Jenis Makanan dan Kebiasaan Makan Ikan Nila

Posted on

Kebiasaan Makan Ikan Nila | Makanan adalah unsur yang sangat penting untuk pertumbuhan makhluk hidup termasuk ikan di dakamnya ikan nila karena makanan berfungsi dalam pertumbuhan sel organisme. Makanan itu sendiri ialah organisme, bahan, maupun zat yang dimanfaatkan oleh ikan sebagai penunjang kehidupan bagi organ tubuhnya. Sehingga, penting sekali kita mengetahui apa saja jenis makanan yang menjadi kebiasaan atau favorit ikan nila agar anda yang hendak budidaya ikan nila bisa mengetahui dan memahami betul makanan yang bagus bagi pertumbuhannya.

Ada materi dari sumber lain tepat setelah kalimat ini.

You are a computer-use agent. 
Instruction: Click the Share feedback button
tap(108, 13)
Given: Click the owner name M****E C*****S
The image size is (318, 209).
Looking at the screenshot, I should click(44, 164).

Nila adalah jenis ikan yang bisa dibilang paling mudah dalam pemeliharaannya, tidak perlu banyak perawatan kalau hanya sekedar agar tetap hidup, lebih tahan terhadap cuaca dan mudah berkembangbiak.

Ketahui kebiasaan makanan ikan nila kecil maupun dewasa dengan mempelajari ulasan berikut ini :

Kebiasaan Makan Ikan Nila (Oreochromis niloticus)

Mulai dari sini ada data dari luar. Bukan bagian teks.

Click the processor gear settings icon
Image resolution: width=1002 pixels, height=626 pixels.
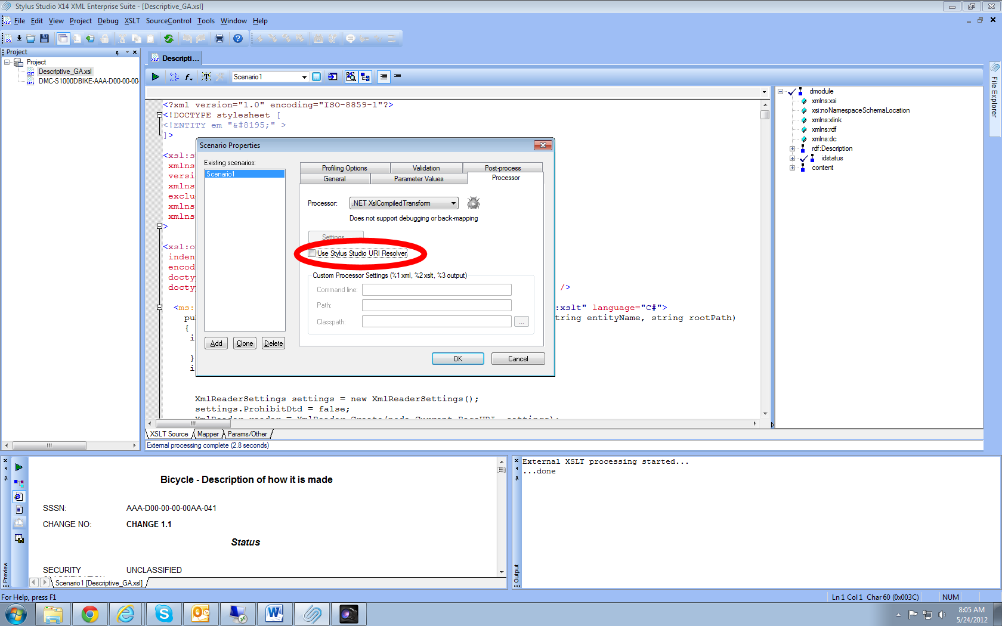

Pada dasarnya, kebiasaan makan ikan nila ini adalah makanan alami berupa plankton tumbuh-tumbuhan lunak seperti hydrilla, klekap dan ganggang sutera, ia juga memakan jenis makanan perifiton, dimana ia sering mencari makanan di siang hari. Dengan kebiasaannya tersebut, maka ikan nila termasuk jenis ikan pemakan segala atau omnivora.

Jika anda hendak membuat budidaya ikan maka hal yang perlu diperhatikan mengenai pakan ikan nila agar cepat besar adalah jenis pakan yang mengandung protein sebanyak 20 – 25 %. Namun perlu anda perhatikan juga bahwa kebiasaan makan ikan ini berbeda-beda, tergantung pada tingkat usianya.

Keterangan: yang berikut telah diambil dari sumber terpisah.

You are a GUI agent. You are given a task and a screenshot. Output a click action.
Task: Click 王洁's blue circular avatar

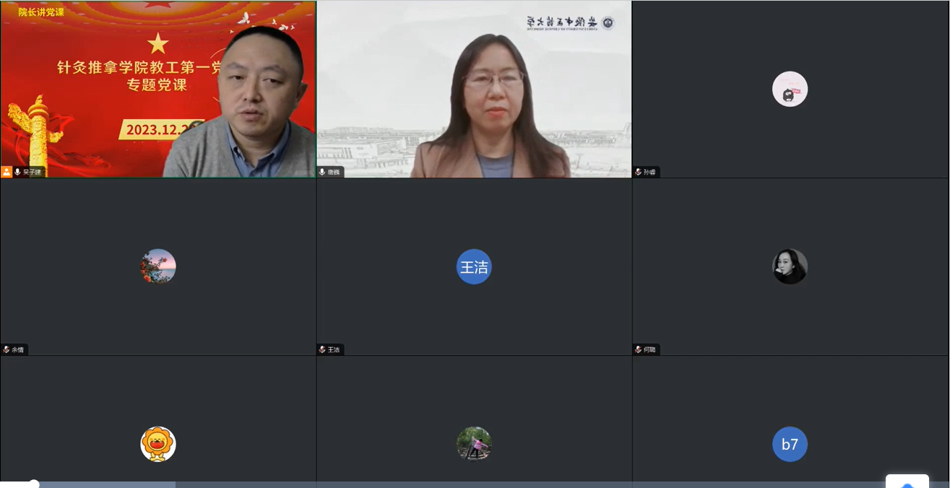tap(474, 266)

Untuk nila yang berbentuk benih, ia lebih suka memakan zooplankton yaitu kelompok binatang dengan ukuran yang sangat kecil yang mengapung bebas di atas perairan dan bersifat heterotrof (tidak dapat memproduksi makan sendiri) seperti copepoda, rototaria dan cladocera. Adapun nila dengan ukuran besar ia biasa makan makanan baik makanan alami yang ada di air atau pun makanan buatan seperti pelet, tepung ikan dan lain-lain.

Kebiasaan makan ikan nila yang lain ialah ia tidak hanya memakan makanan yang bersifat alami akan tetapi juga biasa memakan makanan buatan sebagai tambahan seperti ampas kelapa, dedak, tepung bungkil dan lain-lain.